AIA Gold Medal winner Renzo Piano’s newest museum opened last month in Los Angeles. The Broad Contemporary Art Museum (BCAM) is a 72,000-square-foot, three-story addition to the Los Angeles County Museum of Art (LACMA) campus. Piano’s dual-volumed addition is meant to stitch together what had become a “mess” of an art campus, as Piano and museum founder Eli Broad have been wont to admit.
The new BCAM addition consists of two symmetrical travertine blocks connected by a glass core containing a 30-person elevator Piano calls a “moving room.” Drivers speeding along Wilshire Boulevard will likely first notice the saw-toothed sunshade and skylight roof of the building. In a hint at the exposed exterior circulation that Piano became famous for at the Pompidou Center, a bright red escalator system called “the Spider” brings visitors up to the third floor main entrance. “It’s part of the almost anthropological idea of rising up slowly. . .like levitation,” Piano said in an interview with the LACMA’s benefactor journal. “So in this building you start from the top and come down.” Once patrons are inside, they have 6 column-less, 8,500-square-foot galleries (one of each floor in both volumes) to house the museum’s collection, which includes pieces by Jeff Koons, Cindy Sherman, and massive Richard Serra sculptures. A new open-air pavilion and campus plaza surrounds the BCAM.
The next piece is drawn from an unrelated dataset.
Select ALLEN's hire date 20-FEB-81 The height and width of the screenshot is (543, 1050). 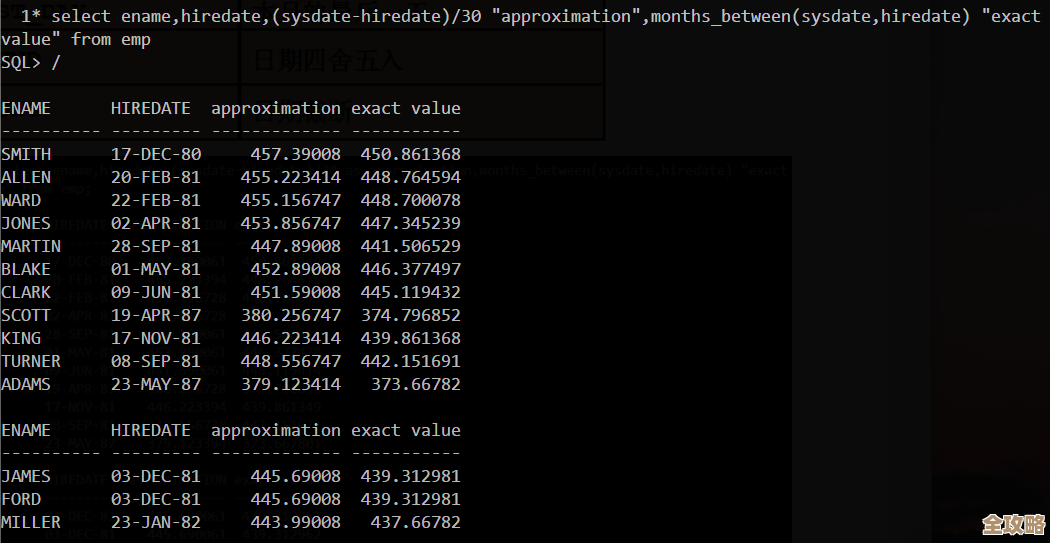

With its exuberant red steel twists, repeated vertical striations, and sleekly simple forms, the BCAM has a uniquely pop sensibility for such a storied house of contemporary art. “I’ll never forget, one day I was on the telephone with Eli to explain that we cannot use marble because marble is monumental, marble is passive, marble is for eternity, marble is this and that,” Piano said in the benefactors’ journal. “I wanted to suggest something more ephemeral in feeling, more vibrant. The reason was always the same, fighting monumentality. ‘Monumentality’ was for me a bad word.”